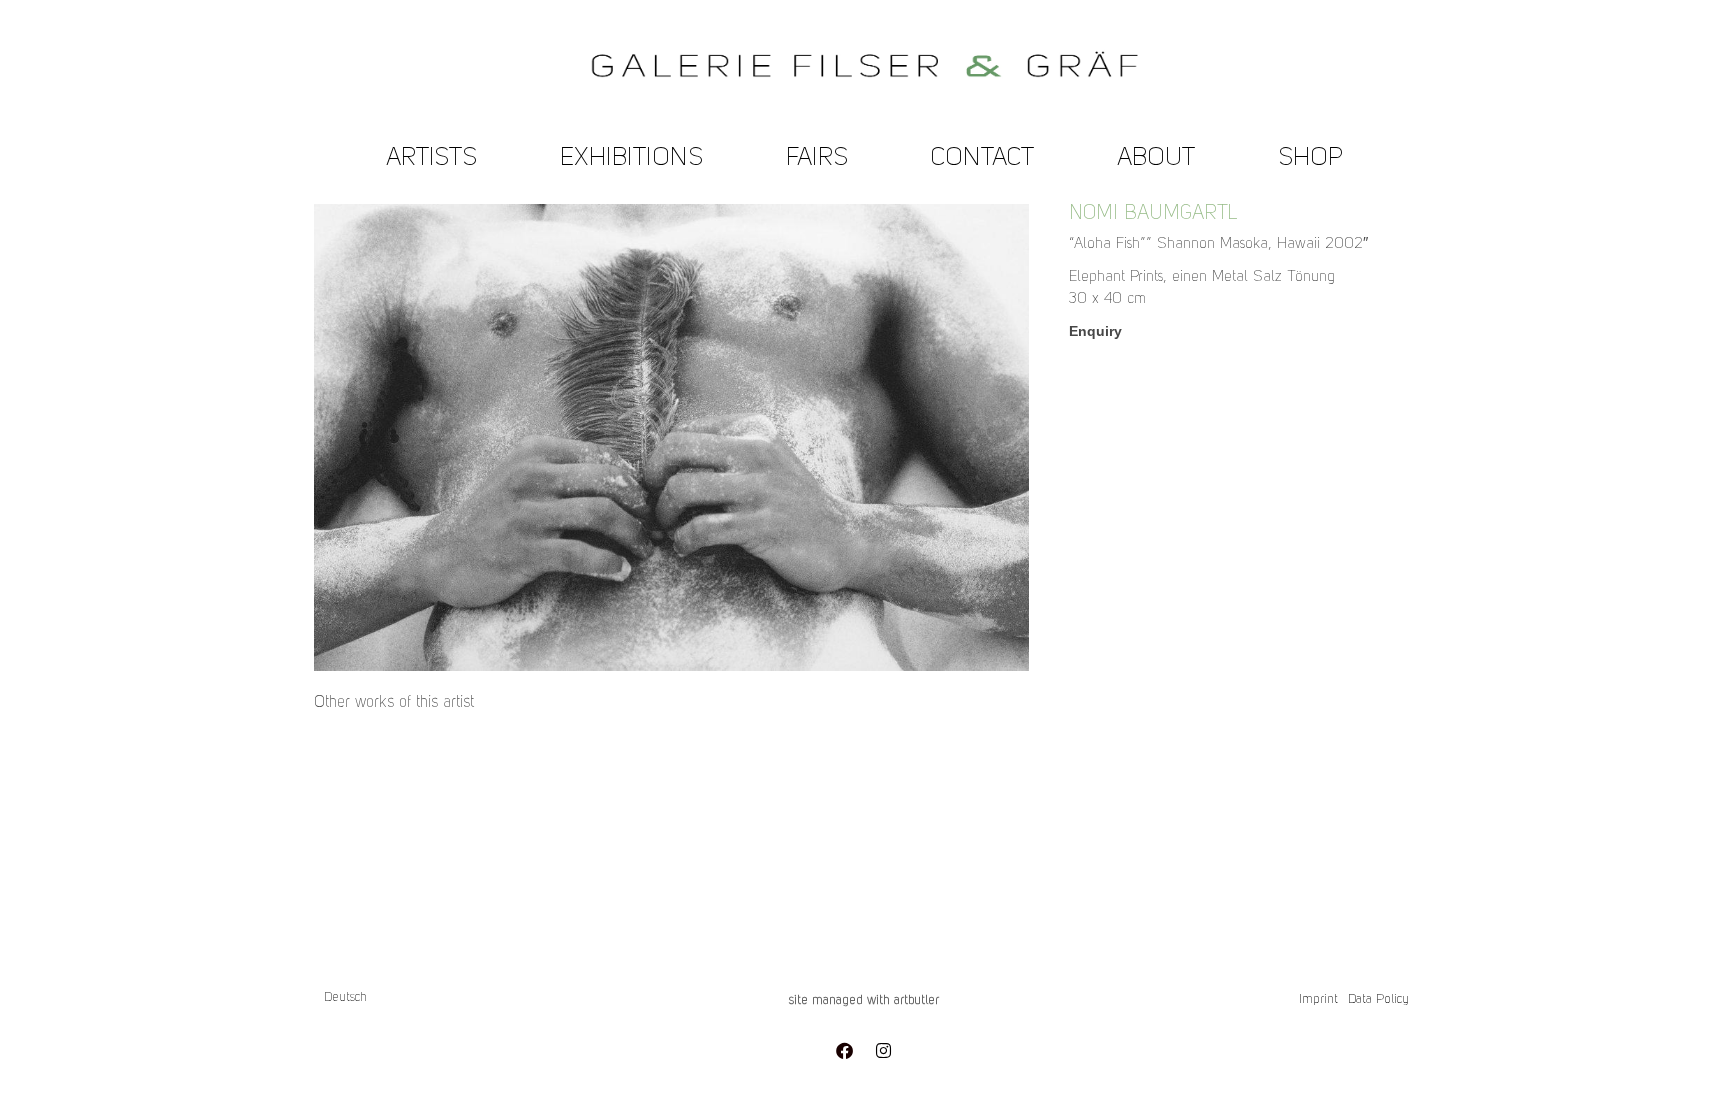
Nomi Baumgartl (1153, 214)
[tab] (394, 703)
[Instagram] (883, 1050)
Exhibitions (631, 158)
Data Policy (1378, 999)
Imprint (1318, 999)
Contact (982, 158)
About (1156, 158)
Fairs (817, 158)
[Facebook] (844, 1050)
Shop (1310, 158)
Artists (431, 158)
········
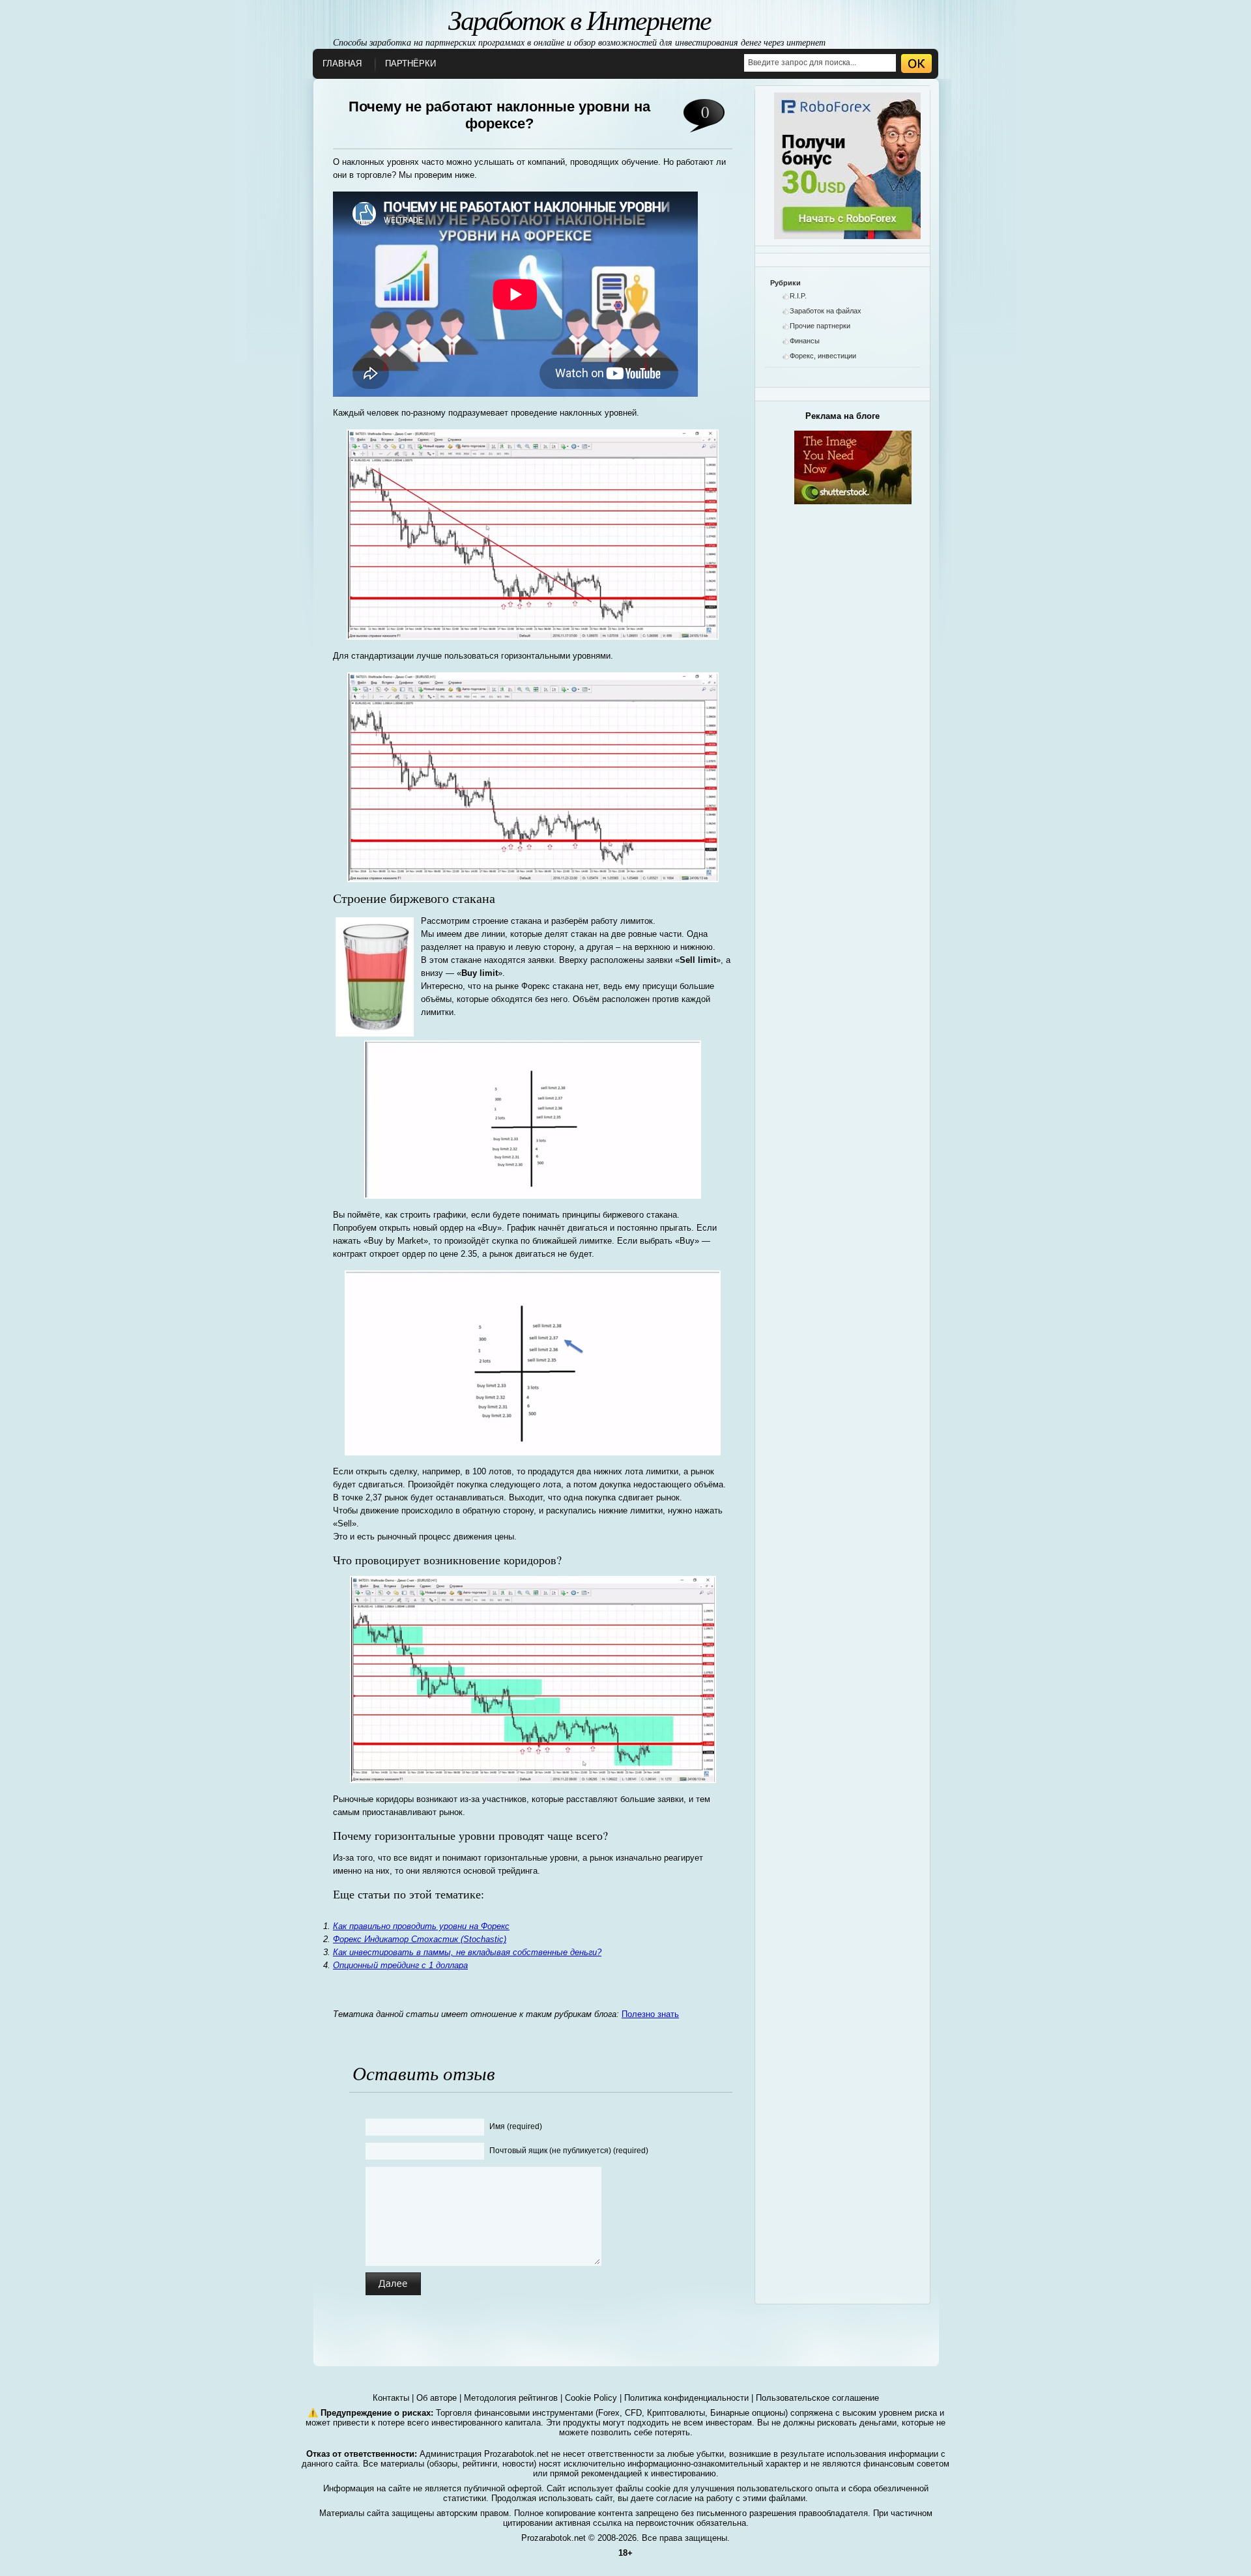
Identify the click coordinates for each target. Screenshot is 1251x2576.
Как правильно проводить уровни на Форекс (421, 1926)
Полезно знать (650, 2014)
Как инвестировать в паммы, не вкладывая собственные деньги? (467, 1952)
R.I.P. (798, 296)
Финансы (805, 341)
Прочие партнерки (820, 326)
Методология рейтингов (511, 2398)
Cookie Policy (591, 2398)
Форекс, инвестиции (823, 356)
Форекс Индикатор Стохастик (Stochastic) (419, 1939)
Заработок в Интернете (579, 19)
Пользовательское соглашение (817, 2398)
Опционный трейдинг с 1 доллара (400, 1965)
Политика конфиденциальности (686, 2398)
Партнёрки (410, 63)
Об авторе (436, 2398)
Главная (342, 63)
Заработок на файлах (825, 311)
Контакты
········
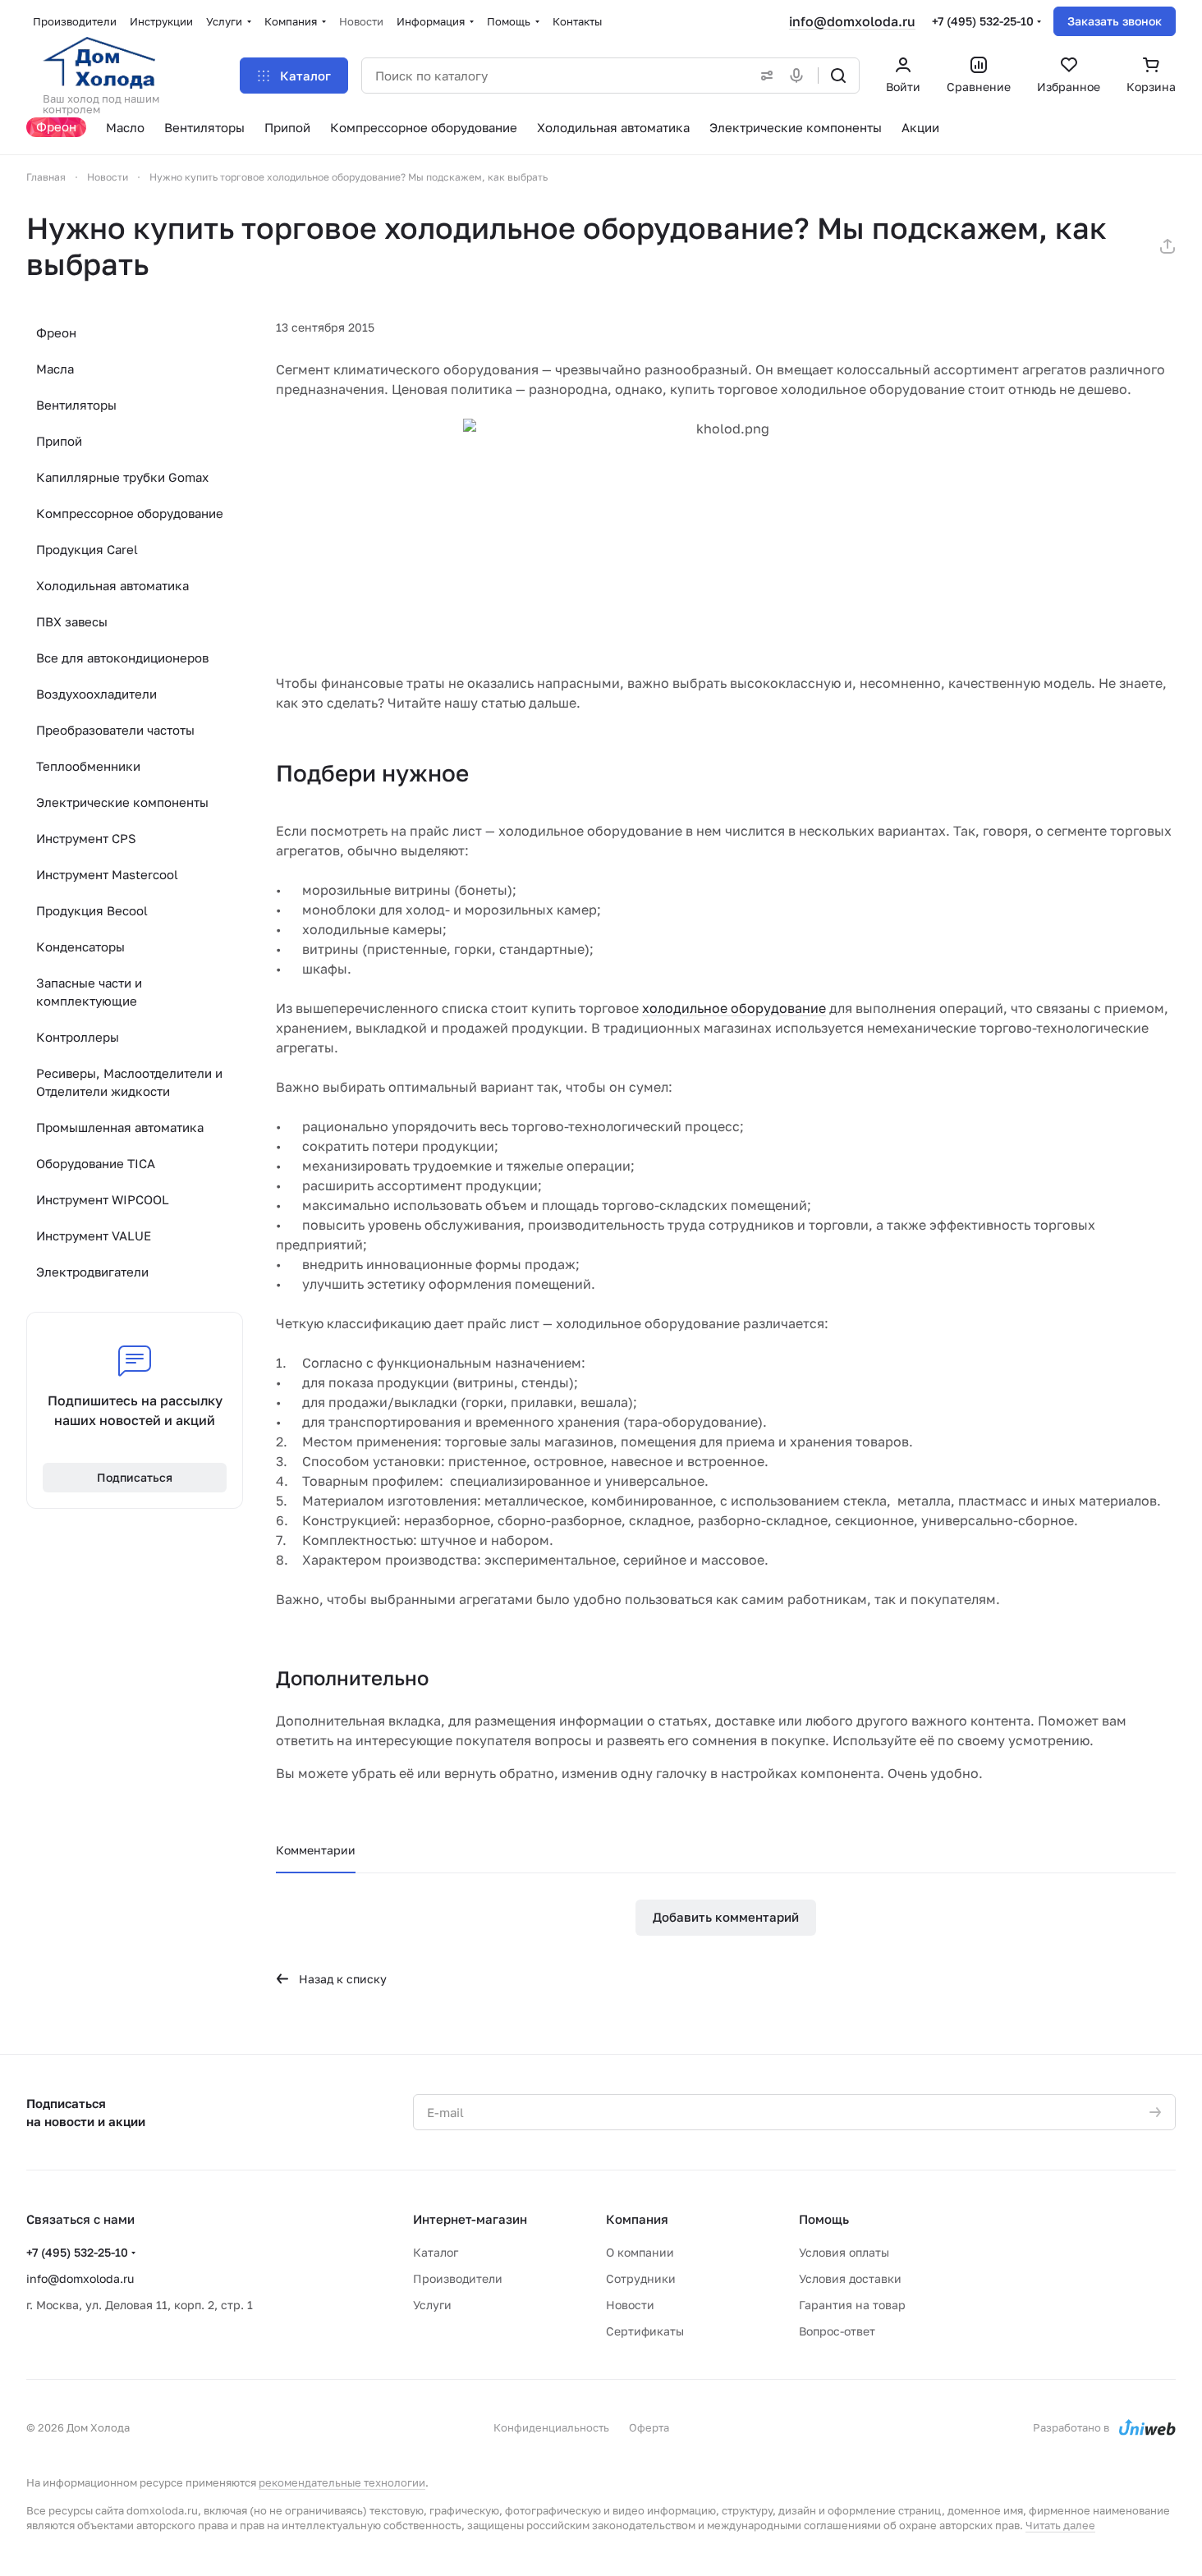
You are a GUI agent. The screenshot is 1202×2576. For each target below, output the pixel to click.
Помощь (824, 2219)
········
- Assignment
Check which lines of the entries hold the word "Заработок", then please give only how many there are.

- Answer box
2